There are two categories of insurance policies for pets: non-lifetime and lifetime. The first covers buyers for most conditions suffered by their pet during the course of a policy year but, on renewal in a following year, a condition that has been claimed for will be excluded. If that condition needs further treatment the pet owner will have to pay for that him/herself. The second category covers a pet for ongoing conditions throughout the pet’s lifetime so that, if a condition is claimed for in the first year, it will not be excluded in subsequent years. However, lifetime policies also have limits: some have limits "per condition", others have limits "per condition, per year", and others have limits "per year", all of which have different implications for a pet owner whose pet needs treatment year after year, so it is wise to be clear which type of lifetime policy you are considering.

In addition, companies often limit coverage for pre-existing conditions in order to eliminate fraudulent consumers, thus giving owners an incentive to insure even very young animals, who are not expected to incur high veterinary costs while they are still healthy.  There is usually a short period after a pet insurance policy is bought when the holder will be unable to claim for sickness, often no more than 14 days from inception. This is to cover illnesses contracted before the pet was covered but whose symptoms appeared only after coverage has begun.

Some insurers offer options not directly related to pet health, including covering boarding costs for animals whose owners are hospitalized, or costs (such as rewards or posters) associated with retrieving lost animals. Some policies also include travel cancellation coverage if owners must remain with pets who need urgent treatment or are dying.

Some British policies for dogs also include third-party liability insurance. Thus, for example, if a dog causes a car accident that damages a vehicle, the insurer will pay to rectify the damage for which the owner is responsible under the Animals Act 1971.

The difference between companies
Pet insurance companies are beginning to offer the pet owner more of an ability to customize their coverage by allowing them to choose their own level of deductible or co-insurance. This allows the pet owner to control their monthly premium and choose the level of coverage that suits them the best.

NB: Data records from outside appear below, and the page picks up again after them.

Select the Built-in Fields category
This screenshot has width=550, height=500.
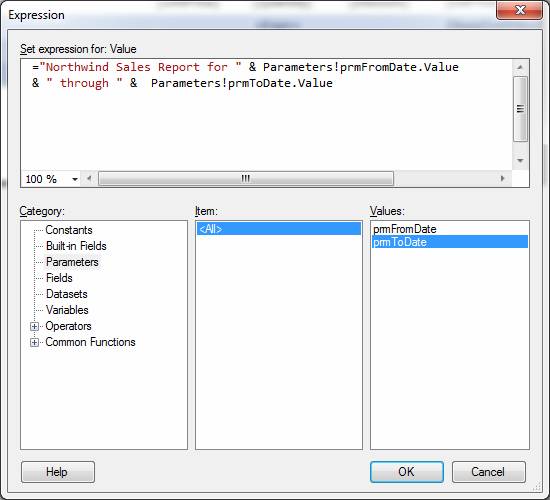coord(76,246)
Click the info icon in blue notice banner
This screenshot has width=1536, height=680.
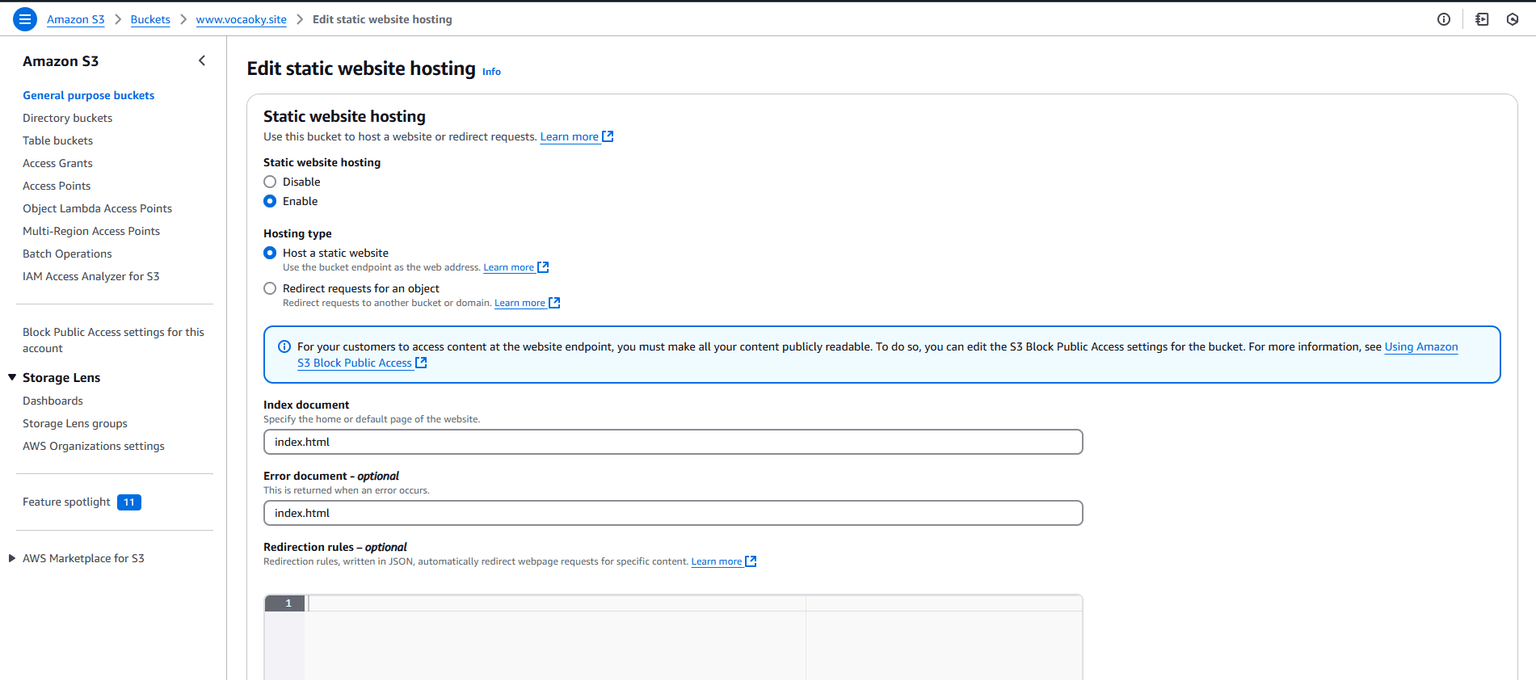(284, 347)
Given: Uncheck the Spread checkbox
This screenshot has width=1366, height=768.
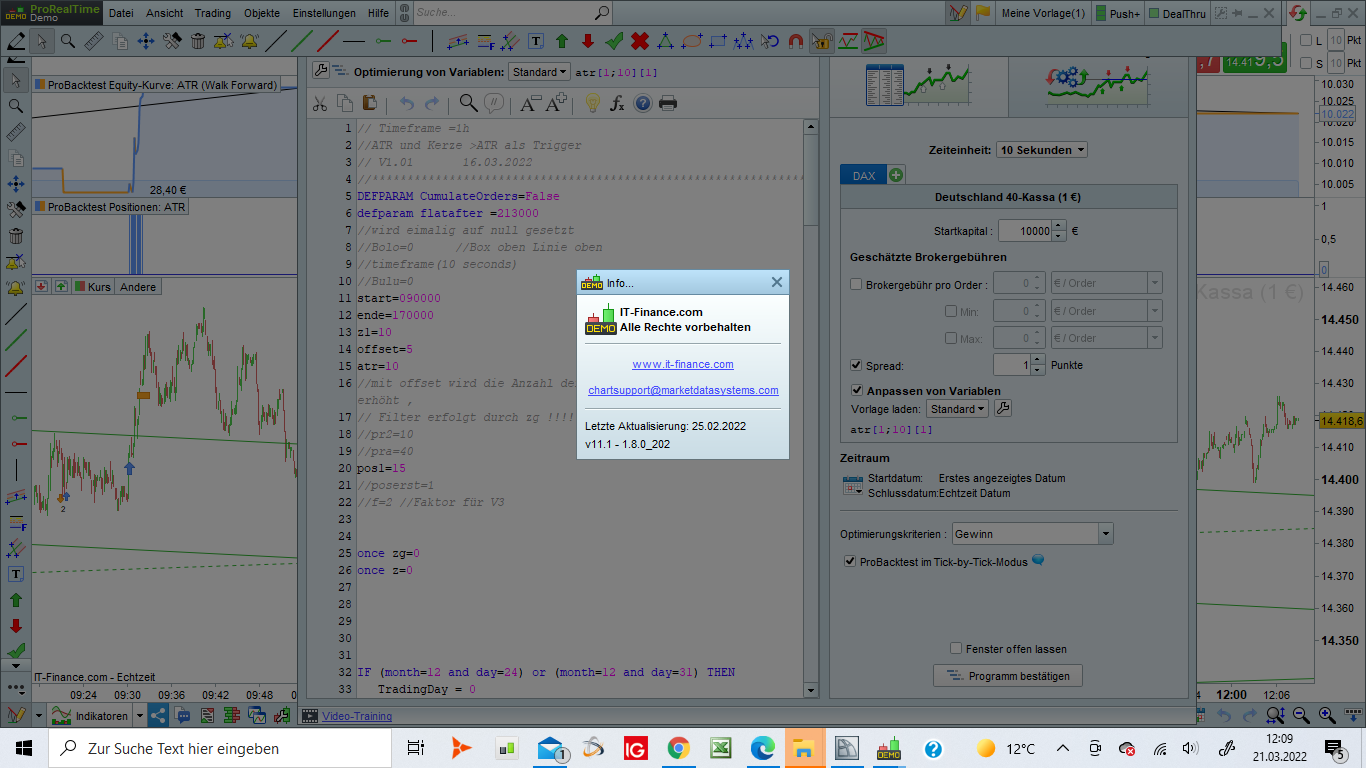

Some of the differences in insurance coverage are:
 Which pets are covered (typically dogs and cats, though some insurance companies cover horses or other pets.)
 Whether congenital and hereditary conditions (like hip dysplasia, heart defects, eye cataracts or diabetes) are covered;
 How the reimbursement is calculated (based on the actual vet bill, a benefit schedule or usual and customary rates);
 Whether the deductible is on a per-incident or an annual basis;
 Whether there are any limits or caps applied (per incident, per year, age or over the pet’s lifetime); and
 Whether there is an annual contract that determines anything diagnosed in the previous year of coverage is considered pre-existing the next year.